Somehow, I think I’ll be able to live with the guilt.

Happy hump day, everyone.

18 comments:

RazZDoodle said...

Being attractive AND desperate is how I snagged WifeDoodle.

Vanilla said...

I would guess that the women are giving up dignity for a shot at being famous. It's the American way.

Marcy said...

Ooohhh Razz that was harsh!

I don't think I've ever watched The Bach. I did however lurve Joe Millionaire when that shiz was out. Nothing like watching a bunch of gold diggers go after a "millionaire" only to have the rug pulled from under them at the end.
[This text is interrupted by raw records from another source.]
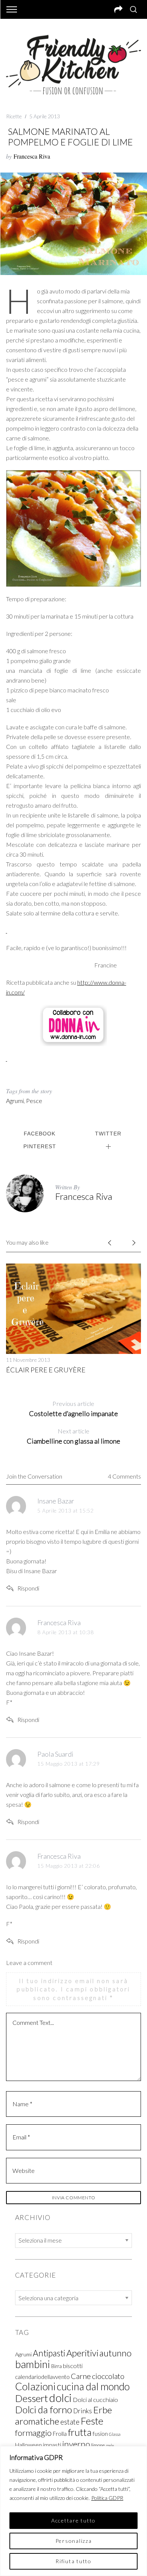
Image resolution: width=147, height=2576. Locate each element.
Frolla (60, 2433)
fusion (100, 2433)
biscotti (73, 2365)
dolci (60, 2397)
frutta (80, 2432)
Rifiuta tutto (73, 2561)
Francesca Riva (32, 156)
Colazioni (35, 2386)
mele (110, 2445)
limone (98, 2445)
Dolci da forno (43, 2409)
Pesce (34, 1100)
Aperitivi (82, 2353)
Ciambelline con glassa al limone (73, 1436)
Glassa (115, 2434)
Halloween (28, 2445)
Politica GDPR (107, 2498)
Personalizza (73, 2541)
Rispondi (28, 1588)
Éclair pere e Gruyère (46, 1370)
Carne (81, 2375)
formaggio (33, 2433)
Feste (92, 2420)
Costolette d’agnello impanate (73, 1409)
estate (70, 2422)
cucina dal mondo (93, 2386)
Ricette (14, 116)
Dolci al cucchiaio (95, 2399)
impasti (52, 2445)
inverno (76, 2444)
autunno (116, 2353)
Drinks (82, 2411)
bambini (32, 2364)
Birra (56, 2366)
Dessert (31, 2398)
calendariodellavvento (42, 2376)
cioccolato (108, 2375)
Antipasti (49, 2353)
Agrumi (15, 1100)
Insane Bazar (55, 1501)
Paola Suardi (55, 1754)
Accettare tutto (73, 2520)
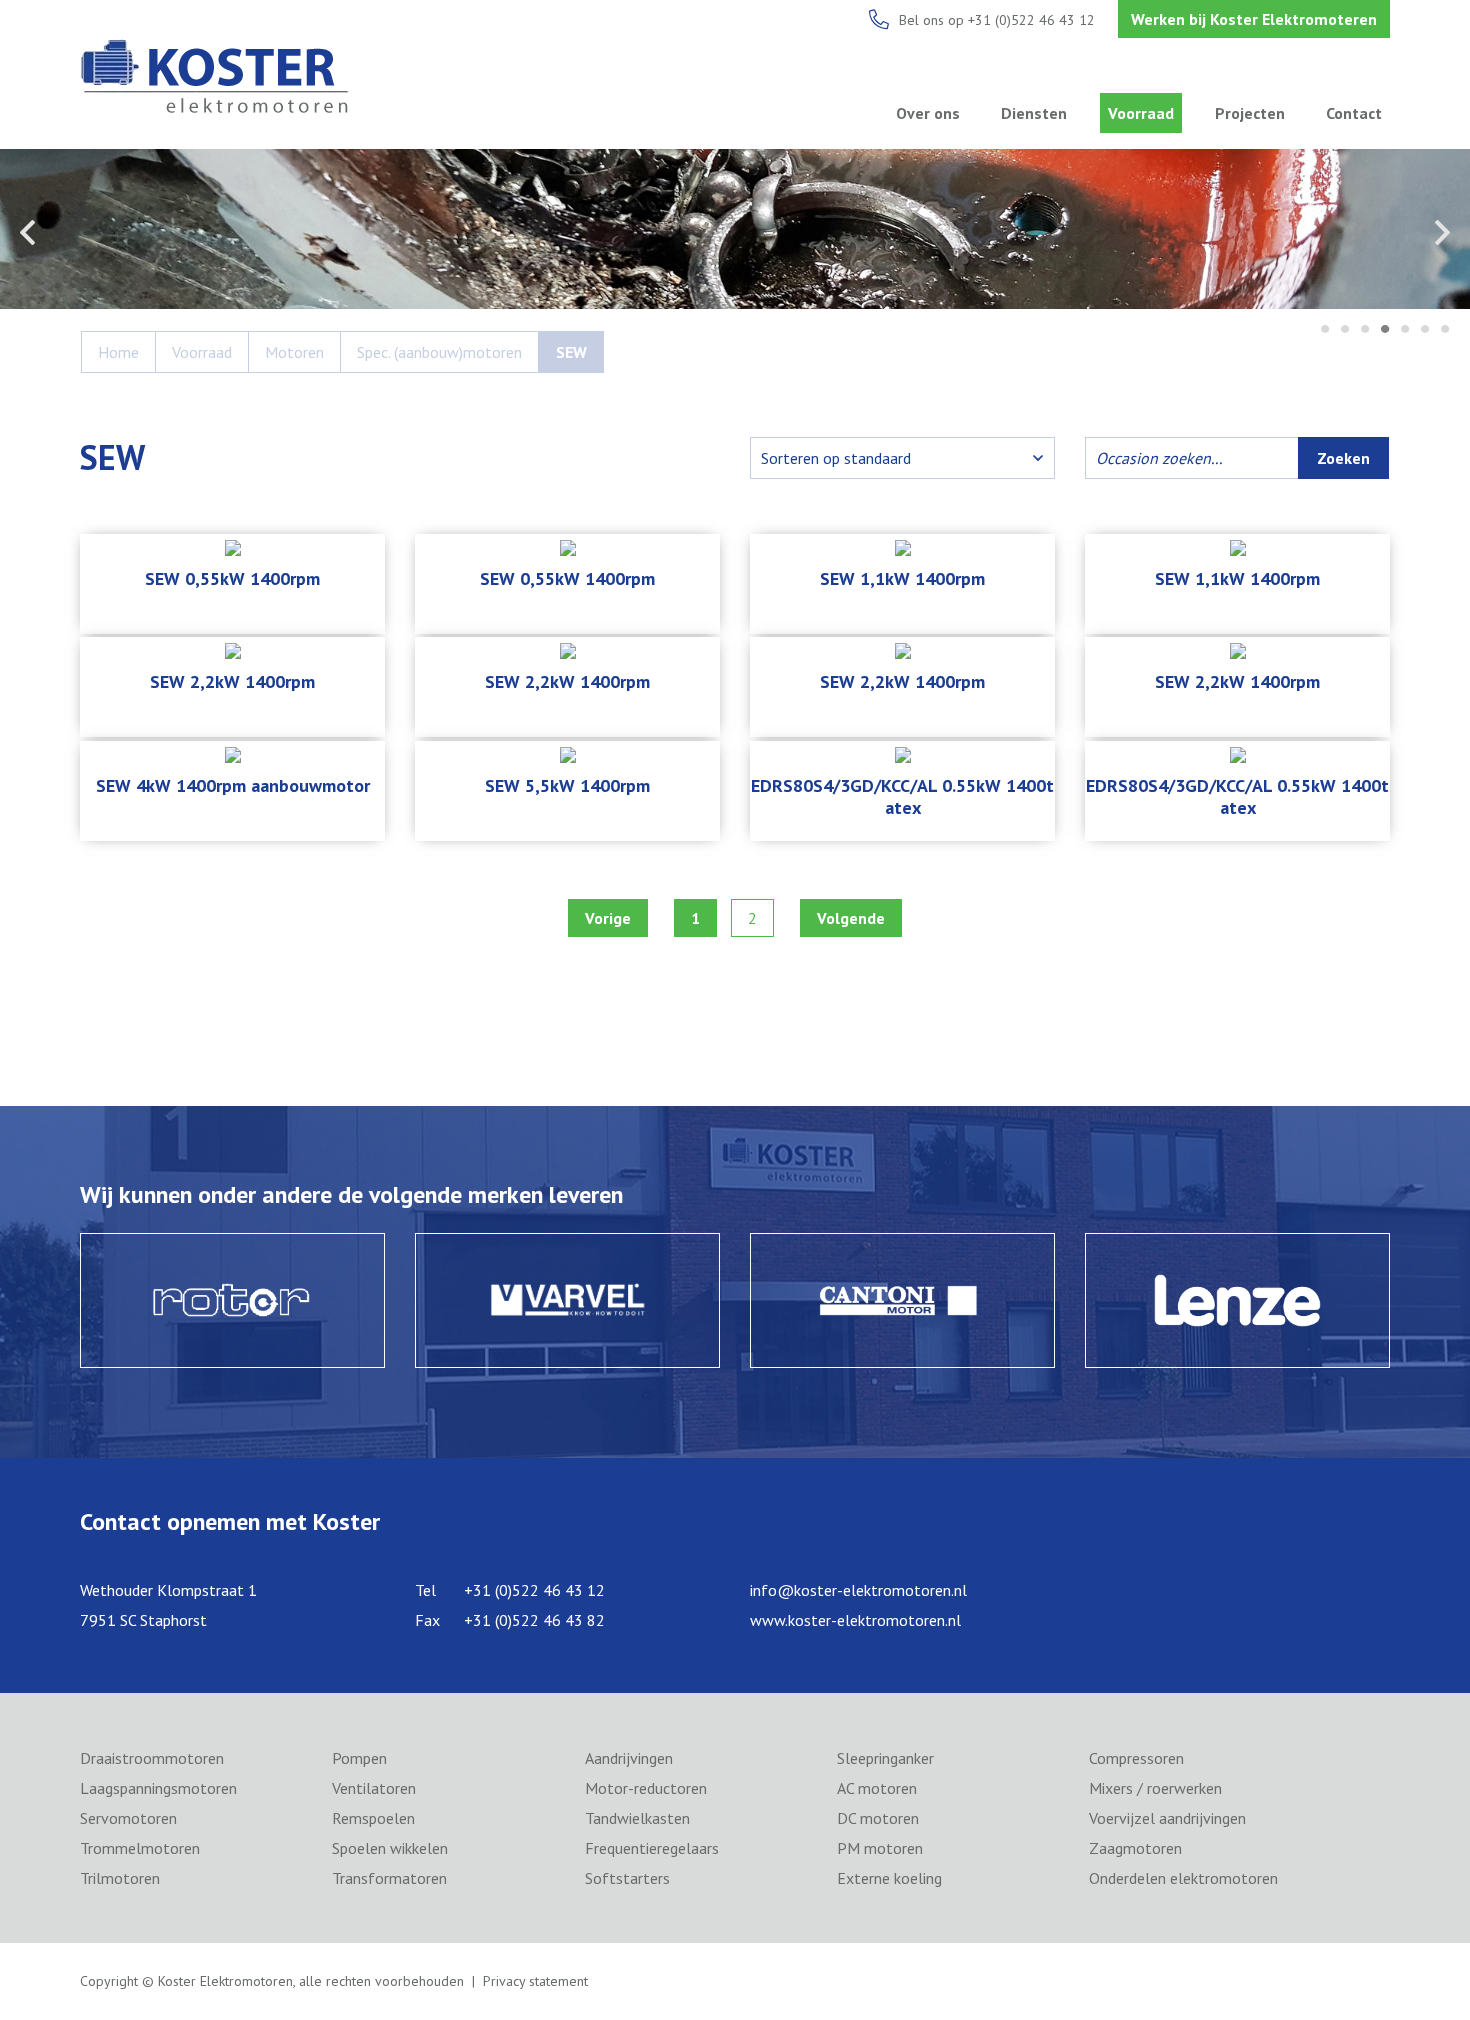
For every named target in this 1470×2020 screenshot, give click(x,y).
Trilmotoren (120, 1878)
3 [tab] (1365, 330)
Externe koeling (889, 1878)
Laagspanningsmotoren (158, 1788)
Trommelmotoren (140, 1848)
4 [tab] (1385, 330)
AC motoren (877, 1788)
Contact (1354, 113)
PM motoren (880, 1848)
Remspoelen (373, 1818)
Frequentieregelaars (652, 1848)
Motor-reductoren (646, 1788)
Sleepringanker (885, 1758)
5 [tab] (1405, 330)
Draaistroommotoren (152, 1758)
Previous (27, 232)
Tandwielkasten (637, 1818)
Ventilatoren (374, 1788)
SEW (571, 352)
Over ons (928, 113)
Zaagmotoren (1135, 1848)
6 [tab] (1425, 330)
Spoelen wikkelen (390, 1848)
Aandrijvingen (629, 1758)
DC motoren (878, 1818)
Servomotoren (128, 1818)
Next (1442, 232)
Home (118, 352)
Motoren (294, 352)
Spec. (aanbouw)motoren (439, 352)
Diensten (1034, 113)
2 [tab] (1345, 330)
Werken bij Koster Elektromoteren (1254, 19)
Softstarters (627, 1878)
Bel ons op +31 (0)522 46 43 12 (997, 20)
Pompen (359, 1758)
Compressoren (1136, 1758)
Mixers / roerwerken (1155, 1788)
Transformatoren (389, 1878)
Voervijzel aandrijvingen (1167, 1818)
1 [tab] (1325, 330)
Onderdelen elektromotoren (1183, 1878)
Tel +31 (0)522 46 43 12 (510, 1590)
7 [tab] (1445, 330)
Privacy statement (535, 1981)
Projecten (1250, 113)
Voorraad (1141, 113)
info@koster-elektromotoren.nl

Makes me smile :-)

Glaven Q. Heisenberg said...

I've never seen the Bachelor, but I imagine the attraction is derived from its depiction of a simpler, happier time when women - no matter how beautiful, intelligent and accomplished - were chattel.

I'll never forget, as a kid, when we'd set down to dinner and Pa would say to Ma, "Woman, did you plow the back 40 yet?" And Ma would say, "Pa, I done already put the ox in the barn!" And Pa would say, "Who said anything 'bout lettin' ya use the ox?"

Good times, good times!

Pa NEVER regretted choosing Ma to be his bride when he was on that game show. Sure, some of the other women had bigger haunches, but Ma had gumption!

tfh said...

I'm not sure I can top Glaven's comment. (He used the word "chattel." How can you top that? Well, your harem sentence does the trick.)

Anyway, I agree w/ Vanilla, and actually I find it more pathetic and demeaning that anybody would go on the Bachelor to find fame than if I actually sensed they were looking for true love.

Ms. V. said...

I didn't watch the Bachelor, but got sucked into Momma's Boys. Gah!

Nitmos said...

The Bachelor? No thanks. I'm more of a "Double Shot of Love with the Ikki Twins" kind of guy.

The Running Knitter said...

I always get sucked into that mindless tv!

Ted said...

I am sure you are amazed at how much trash we have on TV these days. Not like you see so many National Geographic-type shows these days. Plainly put - trash, trash, trash.

theloosemoose said...

"The Bachelor" is like a PBS show compared to "Momma's Boys". I, of course, lurve them both.

A few seasons back there was a bachelor who was a marathoner, so I justifed my obsessive viewing my saying it was in the name of research.

Susan said...

Such an addicting show! But it's no wonder the marriages never really work out...

Karen said...

Watching shows like the batchelor make me fear for the future of america. Seriously. This is the genepool we are going to use to create a better nation? Seriously?
LOL!
How about Wife-Swap? With Margerite Perrin? "Gorgyle and sikicks? tainted stuff!" /Shudder/

Lily on the Road said...

I kinda liked Brett Michaels on Rock of Love....NOT...

The Laminator said...

Xenia, I totally agree...maybe that's why I don't watch the show (or its female counterpart)...I think the craziness started with 'Who Wants to Marry A Millionaire?' and it's just trickled down from there.

McB said...

"willing to check their self-respect at the door"

I don't watch any of those reality shows for just reason. I deal with enough idiots in my life, I don't need them in my free time, too.

Meg said...

Yeah I don't get those people either. I always wonder how people go back to their jobs and lives after the show is over, and they've been seen acting like an insane ditz. Safe travels!

Heather said...

I used to be totally adicted to the Bachelor - I'm forcing myself not to watch this season because it just seems a little too much to drag kids into it.

Laura said...

The Bachelor becomes pure awesomeness when you add a good girlfriend, a few bottles of wine, and some snark a la Lincee's recaps.